I am off from work due to a broken leg, ugh, so I thought I would sign up here as I belong to some other forums. I am a social worker in Canada with 2 indoor female cats


----------



## Ariel (Aug 27, 2003)

Welcome to the forum riotgirl!!!

what are your cats names? What breed are they? do you have pictures? I'm very sorry you broke your leg. hope it heals fast!!!


----------



## riotgirl007 (Sep 3, 2003)

*thanks*

thanks for the welcome  My cats are Nadja and Mia, Nadja is a mixed breed grey tabby while Mia is an Oriential Shorthair (jsut rescued from the pound in Feb). I will work on photos Nadja is about 8 and I have ahd her since she was a kitten, As For Mia she is estimate to be around 7


----------



## kittygirl04 (Jul 8, 2003)

Welcome to the Cat Forum! I can't wait to see pictures, either.


----------



## lexxie109 (Jan 20, 2003)

Welcome to the Cat Forum from one Canadian to another!


----------



## Jeanie (Jun 18, 2003)

Hi, riotgirl. Welcome to the Cat Forum.  I'm so sorry about your leg. I hope we can make the time pleasant for you while you're home. Tell us all about your cats and you.


----------



## Aonir (Aug 18, 2003)

Welcome to cat forum! I'm glad I've never broken anything :shock: Hope you have a fast healing!


----------



## tanyuh (Jun 7, 2003)

Ouch, broken leg eh? How'd it happen? I am from Canada too - Banff, Alberta. I go to grad school in Tennessee though and boy do I miss the cool Canadian autumn...

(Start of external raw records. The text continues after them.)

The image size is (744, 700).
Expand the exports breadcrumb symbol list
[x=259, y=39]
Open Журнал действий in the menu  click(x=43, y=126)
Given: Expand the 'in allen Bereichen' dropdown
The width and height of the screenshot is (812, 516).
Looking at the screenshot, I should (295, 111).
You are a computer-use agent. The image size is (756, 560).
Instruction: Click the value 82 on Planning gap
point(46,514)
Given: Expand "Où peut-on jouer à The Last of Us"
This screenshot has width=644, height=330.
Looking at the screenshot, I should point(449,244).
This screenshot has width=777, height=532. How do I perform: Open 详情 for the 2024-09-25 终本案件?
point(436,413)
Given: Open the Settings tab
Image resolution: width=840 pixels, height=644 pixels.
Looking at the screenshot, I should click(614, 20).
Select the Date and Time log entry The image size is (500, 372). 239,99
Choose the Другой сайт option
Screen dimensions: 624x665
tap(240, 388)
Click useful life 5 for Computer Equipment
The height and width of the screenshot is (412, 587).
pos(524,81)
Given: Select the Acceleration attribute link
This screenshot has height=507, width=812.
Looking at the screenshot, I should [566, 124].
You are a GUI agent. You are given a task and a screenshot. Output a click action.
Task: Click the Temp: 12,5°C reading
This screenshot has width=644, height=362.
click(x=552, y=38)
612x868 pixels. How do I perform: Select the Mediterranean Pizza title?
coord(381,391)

Post those pictures and welcome!
~tanyuh


----------



## riotgirl007 (Sep 3, 2003)

I am in calgary, right next to banff  What are you taking in grad school? As for my injury I slipped on the stairs and fell and hit the cement floor below. ouch


----------



## Majicou (Jun 7, 2003)

Welcome to the forum, riotgirl007! Sorry about your poor leg - hope it gets better soon!


----------



## Maleke (Jul 2, 2003)

Welcome! I'm from Canada too....Ontario though. My cousin lives in Calgary and says it's beautiful! Sorry to hear about your leg! That must have hurt so much!!!!!!!!!!!!!!! Can't wait to see pictures of your kitties!


----------



## queen of the nile (Aug 16, 2003)

Welcome riotgirl! I didn't realize anyone here was so close. I'm from Edmonton.


----------